:: DATA EXTRACT

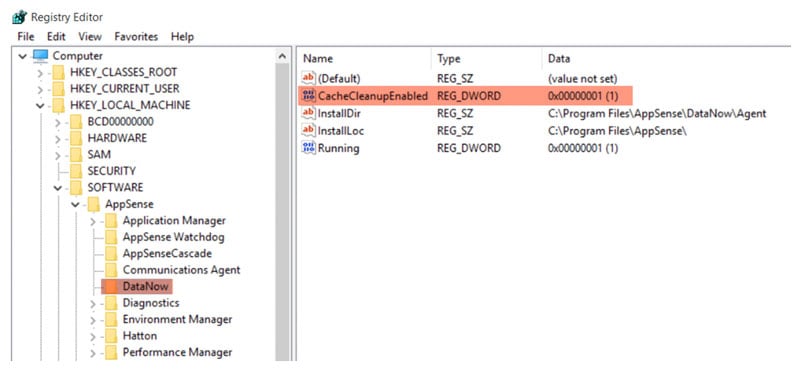Collapse the HKEY_LOCAL_MACHINE tree node
Image resolution: width=800 pixels, height=372 pixels.
coord(40,106)
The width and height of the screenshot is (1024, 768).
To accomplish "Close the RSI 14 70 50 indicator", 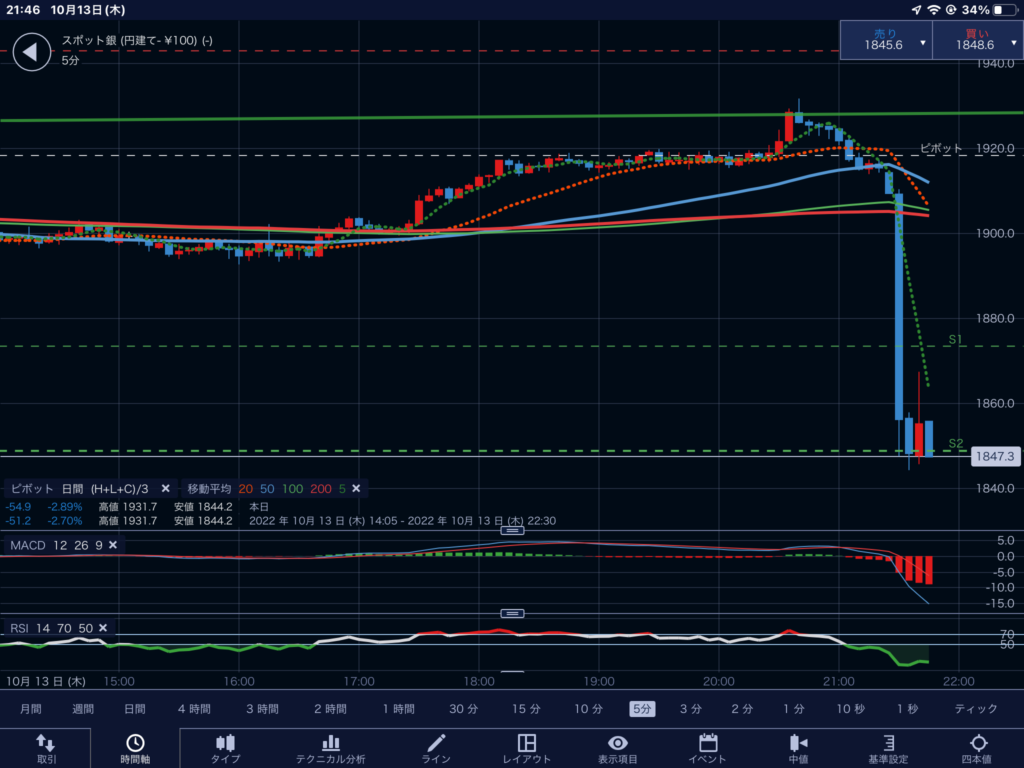I will point(102,628).
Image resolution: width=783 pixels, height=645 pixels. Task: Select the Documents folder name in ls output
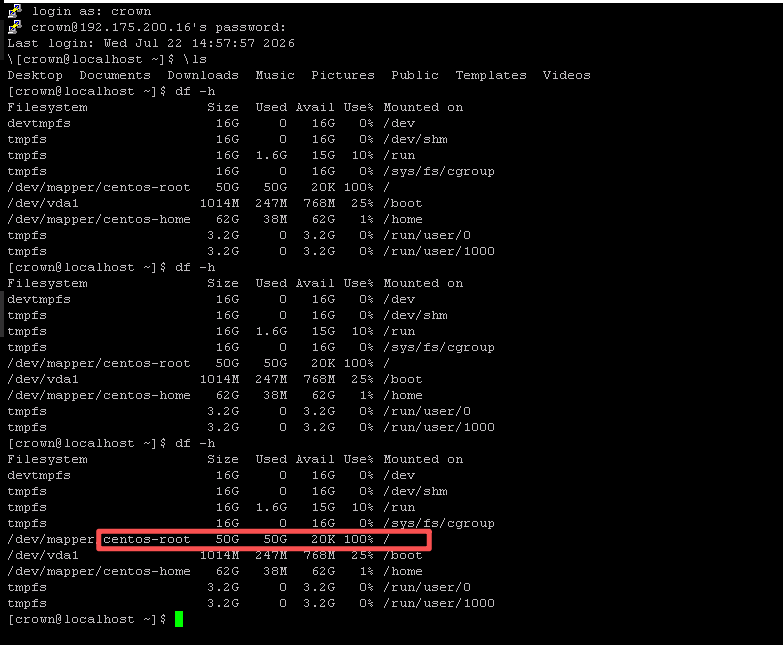tap(115, 75)
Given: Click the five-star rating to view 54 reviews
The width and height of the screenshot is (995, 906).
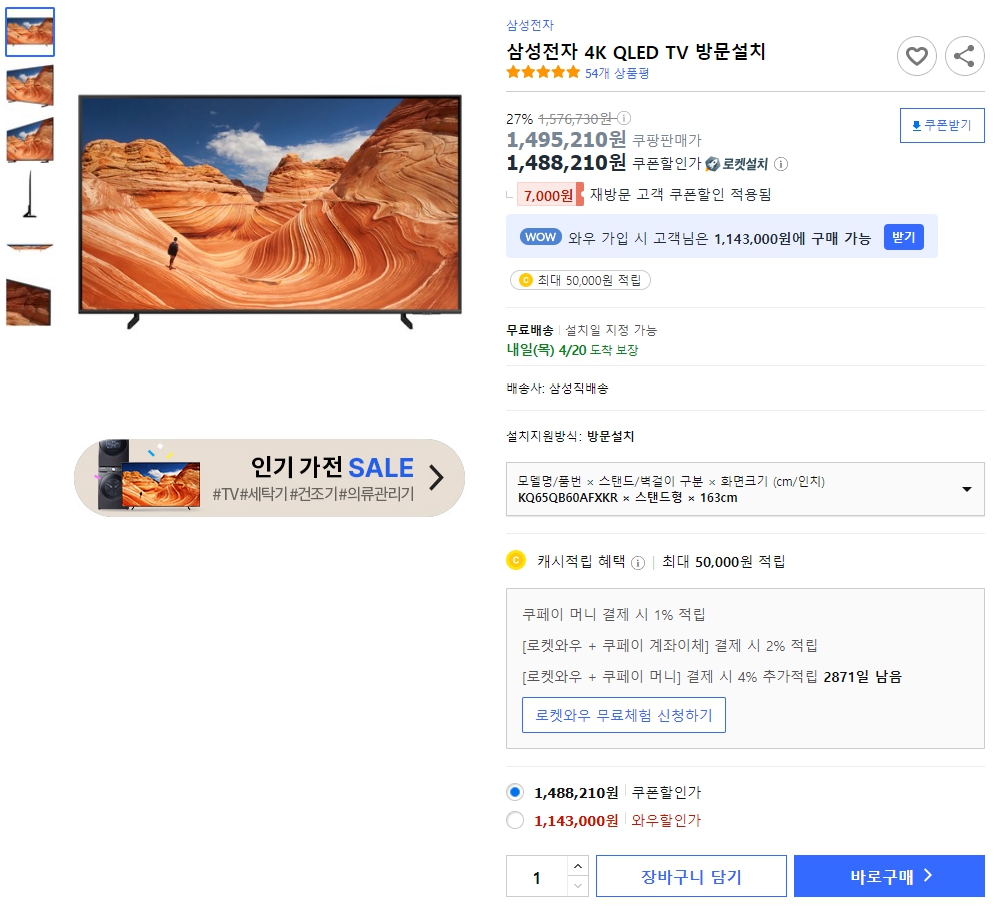Looking at the screenshot, I should (540, 72).
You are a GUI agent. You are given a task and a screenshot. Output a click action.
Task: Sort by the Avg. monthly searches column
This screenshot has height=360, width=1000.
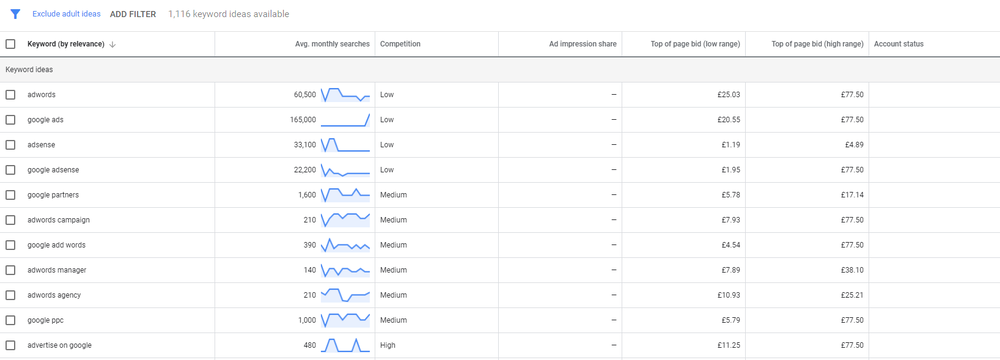332,44
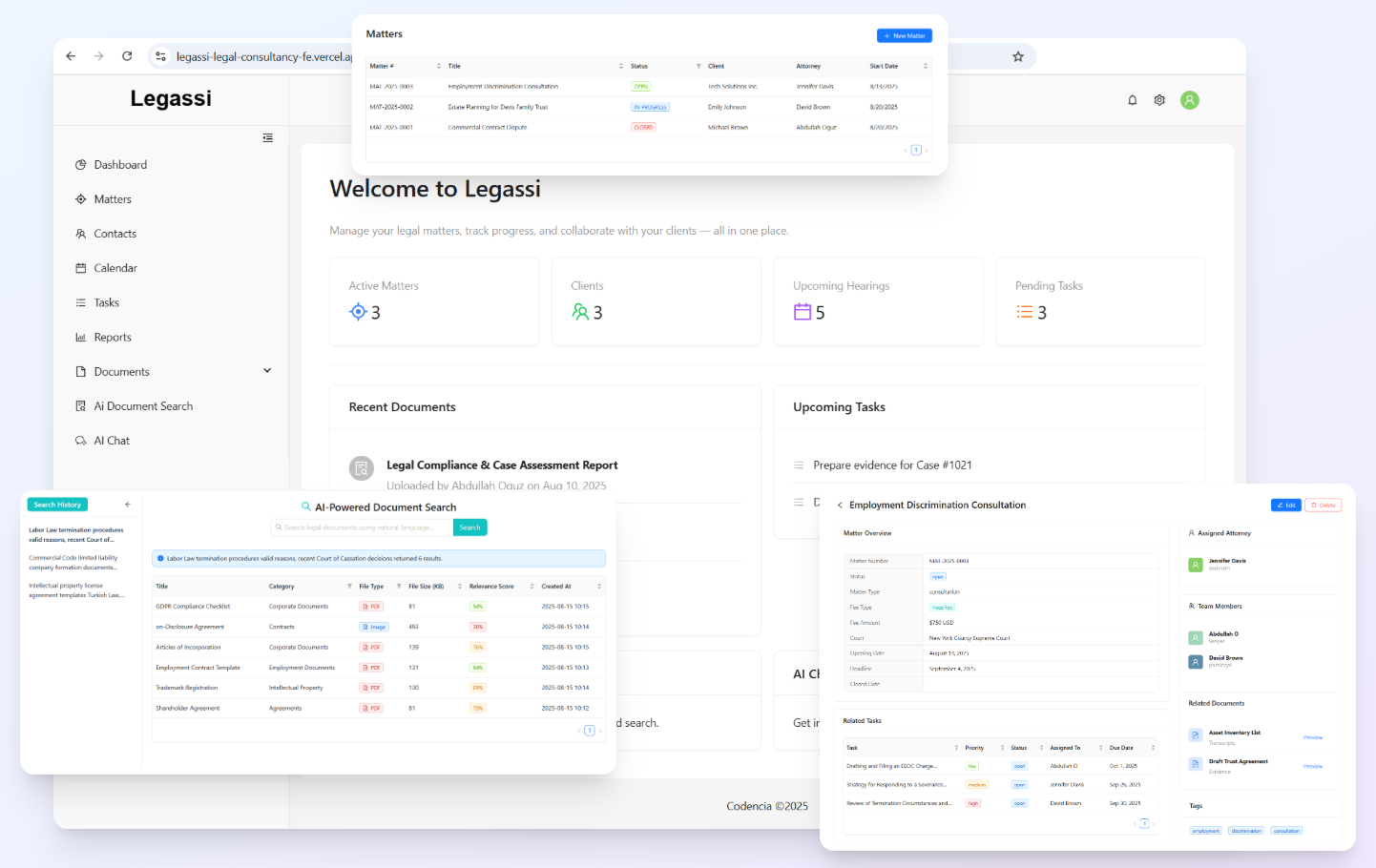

::::

Please output an exact repetition of the lines from the line containing "You are a GUI" to the end of the records, both included, with no pictures and no additional text.

You are a GUI agent. You are given a task and a screenshot. Output a click action.
Task: Sort by the Avg. monthly searches column
This screenshot has height=360, width=1000.
332,44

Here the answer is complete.